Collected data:
* * * * * * * * *

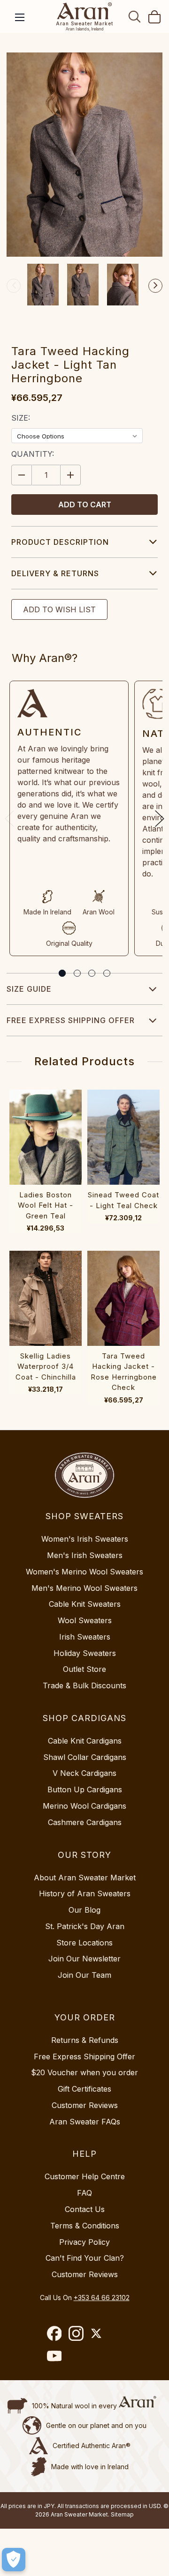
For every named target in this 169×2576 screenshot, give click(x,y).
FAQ (84, 2192)
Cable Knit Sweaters (85, 1604)
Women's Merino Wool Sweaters (84, 1571)
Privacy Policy (84, 2242)
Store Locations (84, 1942)
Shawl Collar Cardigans (84, 1757)
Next (155, 286)
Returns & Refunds (84, 2040)
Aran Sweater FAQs (84, 2121)
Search (134, 16)
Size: (20, 418)
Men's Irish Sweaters (85, 1555)
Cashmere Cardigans (85, 1822)
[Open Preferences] (13, 2559)
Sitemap (122, 2514)
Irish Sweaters (84, 1636)
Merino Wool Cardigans (84, 1806)
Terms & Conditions (84, 2225)
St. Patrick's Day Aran (84, 1926)
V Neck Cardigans (84, 1773)
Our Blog (84, 1910)
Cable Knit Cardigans (85, 1740)
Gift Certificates (84, 2088)
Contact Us (85, 2209)
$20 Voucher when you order (84, 2072)
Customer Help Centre (85, 2176)
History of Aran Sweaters (85, 1893)
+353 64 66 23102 (102, 2297)
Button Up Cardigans (84, 1789)
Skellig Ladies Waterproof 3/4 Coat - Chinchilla (45, 1366)
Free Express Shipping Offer (71, 1020)
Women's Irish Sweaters (84, 1539)
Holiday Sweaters (85, 1653)
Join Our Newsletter (84, 1958)
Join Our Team (84, 1975)
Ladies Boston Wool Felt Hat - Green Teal (45, 1205)
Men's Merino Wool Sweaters (84, 1588)
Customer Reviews (85, 2105)
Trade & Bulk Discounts (84, 1685)
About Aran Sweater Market (85, 1877)
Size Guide (29, 989)
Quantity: (32, 454)
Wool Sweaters (85, 1620)
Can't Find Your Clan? (85, 2258)
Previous (14, 286)
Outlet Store (84, 1669)
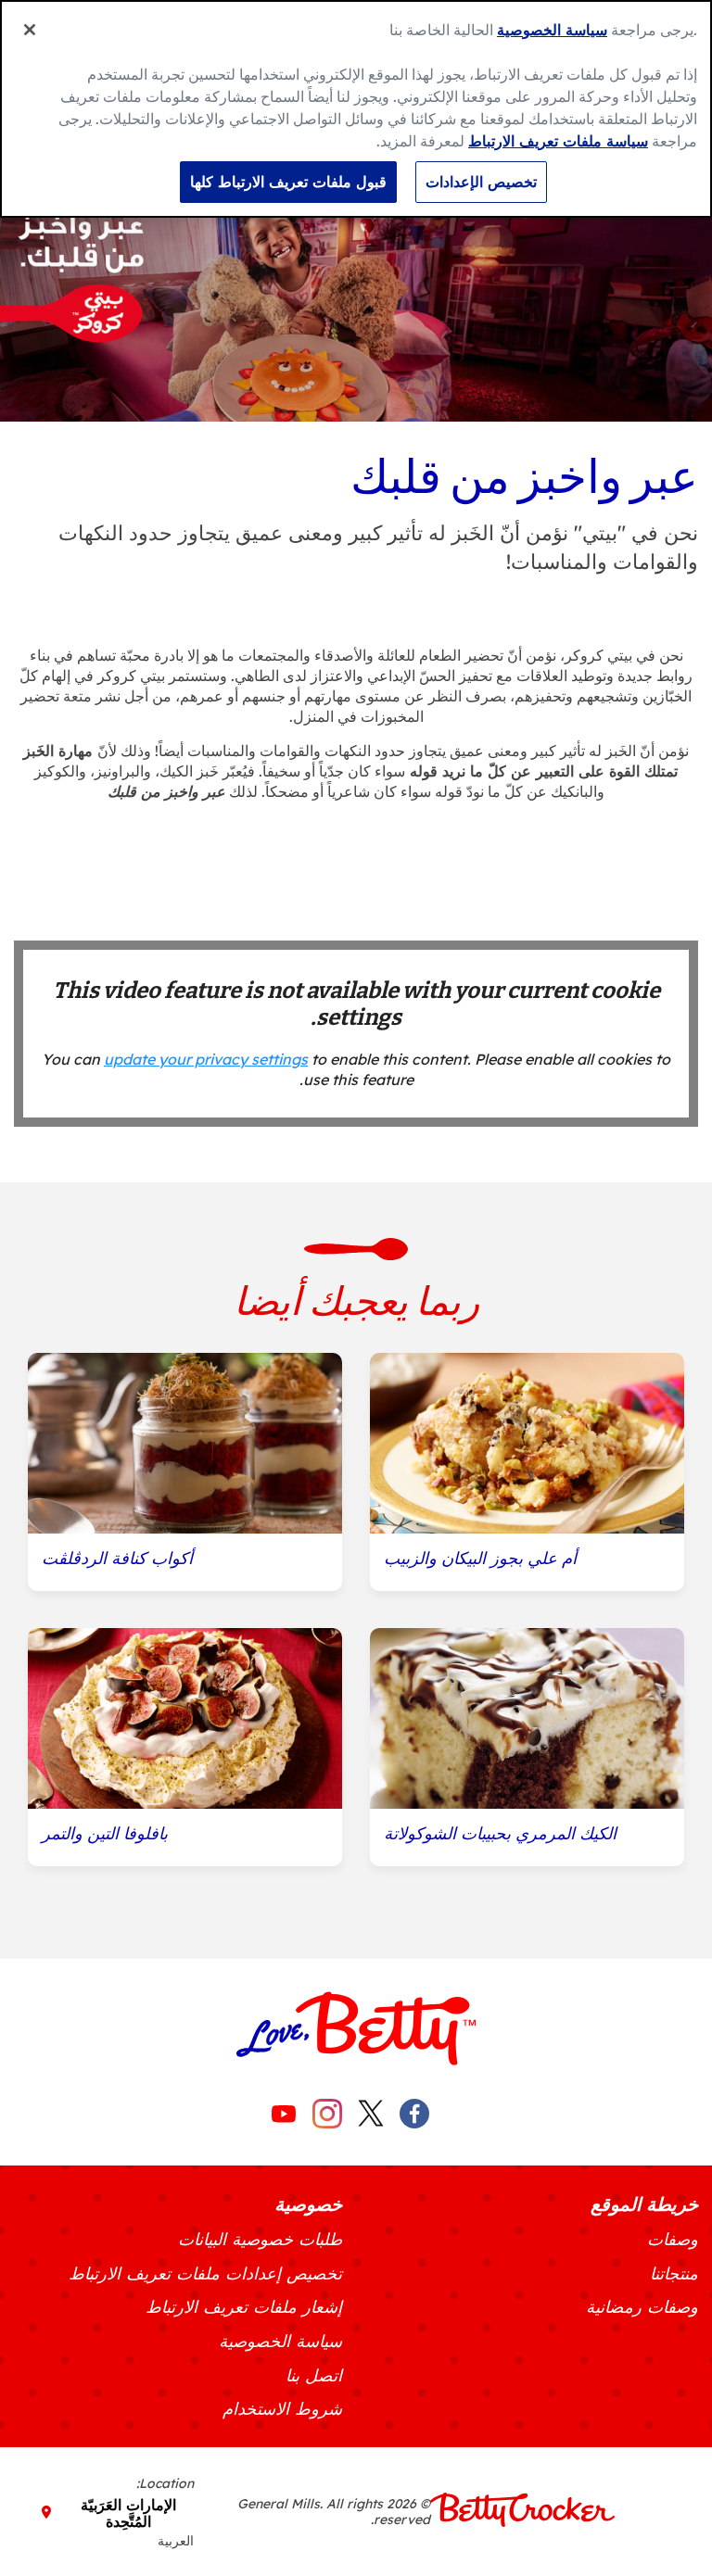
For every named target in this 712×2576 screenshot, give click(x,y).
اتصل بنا (314, 2375)
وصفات (672, 2239)
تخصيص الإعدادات (481, 181)
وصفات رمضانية (642, 2306)
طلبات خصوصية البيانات (260, 2239)
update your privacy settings (206, 1059)
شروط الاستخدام (282, 2408)
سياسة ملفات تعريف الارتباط (558, 141)
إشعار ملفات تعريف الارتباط (244, 2306)
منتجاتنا (674, 2273)
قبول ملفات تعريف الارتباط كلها (289, 181)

* * * * * * * * *

- [What to work on] Reproduce, word for word and in full, only the lines above that start at the line with "Cable Knit Sweaters (85, 1604)" and run through the line with "Terms & Conditions (84, 2225)", both ends included.

- [Response area]
Cable Knit Sweaters (85, 1604)
Women's Merino Wool Sweaters (84, 1571)
Privacy Policy (84, 2242)
Store Locations (84, 1942)
Shawl Collar Cardigans (84, 1757)
Next (155, 286)
Returns & Refunds (84, 2040)
Aran Sweater FAQs (84, 2121)
Search (134, 16)
Size: (20, 418)
Men's Irish Sweaters (85, 1555)
Cashmere Cardigans (85, 1822)
[Open Preferences] (13, 2559)
Sitemap (122, 2514)
Irish Sweaters (84, 1636)
Merino Wool Cardigans (84, 1806)
Terms & Conditions (84, 2225)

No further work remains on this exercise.